(Source information Opens)

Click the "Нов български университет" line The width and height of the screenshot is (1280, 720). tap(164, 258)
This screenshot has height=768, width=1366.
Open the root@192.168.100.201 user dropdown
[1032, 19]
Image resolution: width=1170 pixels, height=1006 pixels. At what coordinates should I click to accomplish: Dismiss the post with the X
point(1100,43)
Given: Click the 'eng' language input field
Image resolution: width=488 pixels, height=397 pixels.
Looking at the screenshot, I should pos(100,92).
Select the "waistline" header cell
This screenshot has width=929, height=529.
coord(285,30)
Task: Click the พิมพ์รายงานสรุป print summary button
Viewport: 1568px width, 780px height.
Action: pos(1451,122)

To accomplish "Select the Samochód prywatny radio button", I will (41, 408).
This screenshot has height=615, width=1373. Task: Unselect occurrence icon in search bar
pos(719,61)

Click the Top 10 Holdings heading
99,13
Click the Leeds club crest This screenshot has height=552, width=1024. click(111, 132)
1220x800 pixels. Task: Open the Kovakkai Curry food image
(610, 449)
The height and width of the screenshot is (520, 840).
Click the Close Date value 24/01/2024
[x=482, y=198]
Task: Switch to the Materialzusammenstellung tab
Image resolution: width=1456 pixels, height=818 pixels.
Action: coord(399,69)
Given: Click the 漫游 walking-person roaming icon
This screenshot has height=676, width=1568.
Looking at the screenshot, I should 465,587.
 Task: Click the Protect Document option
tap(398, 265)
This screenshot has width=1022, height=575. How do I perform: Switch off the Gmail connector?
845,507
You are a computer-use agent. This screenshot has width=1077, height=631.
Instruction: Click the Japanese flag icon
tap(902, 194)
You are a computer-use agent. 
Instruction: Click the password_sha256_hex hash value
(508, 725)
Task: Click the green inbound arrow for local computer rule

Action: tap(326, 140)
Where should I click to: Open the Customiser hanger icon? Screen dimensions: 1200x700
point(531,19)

(Source information Closes)

→ **Your goal**
Return the entries above exactly as they appear.

→ **Written solution**
Click the "Нов български университет" line The width and height of the screenshot is (1280, 720). tap(164, 258)
This screenshot has height=768, width=1366.
Open the root@192.168.100.201 user dropdown
[1032, 19]
Image resolution: width=1170 pixels, height=1006 pixels. At what coordinates should I click to accomplish: Dismiss the post with the X
point(1100,43)
Given: Click the 'eng' language input field
Image resolution: width=488 pixels, height=397 pixels.
Looking at the screenshot, I should pos(100,92).
Select the "waistline" header cell
This screenshot has width=929, height=529.
coord(285,30)
Task: Click the พิมพ์รายงานสรุป print summary button
Viewport: 1568px width, 780px height.
Action: pos(1451,122)

To accomplish "Select the Samochód prywatny radio button", I will (41, 408).
This screenshot has height=615, width=1373. Task: Unselect occurrence icon in search bar
pos(719,61)

Click the Top 10 Holdings heading
99,13
Click the Leeds club crest This screenshot has height=552, width=1024. click(111, 132)
1220x800 pixels. Task: Open the Kovakkai Curry food image
(610, 449)
The height and width of the screenshot is (520, 840).
Click the Close Date value 24/01/2024
[x=482, y=198]
Task: Switch to the Materialzusammenstellung tab
Image resolution: width=1456 pixels, height=818 pixels.
Action: coord(399,69)
Given: Click the 漫游 walking-person roaming icon
This screenshot has height=676, width=1568.
Looking at the screenshot, I should 465,587.
 Task: Click the Protect Document option
tap(398, 265)
This screenshot has width=1022, height=575. How do I perform: Switch off the Gmail connector?
845,507
You are a computer-use agent. This screenshot has width=1077, height=631.
Instruction: Click the Japanese flag icon
tap(902, 194)
You are a computer-use agent. 
Instruction: Click the password_sha256_hex hash value
(508, 725)
Task: Click the green inbound arrow for local computer rule

Action: tap(326, 140)
Where should I click to: Open the Customiser hanger icon? Screen dimensions: 1200x700
point(531,19)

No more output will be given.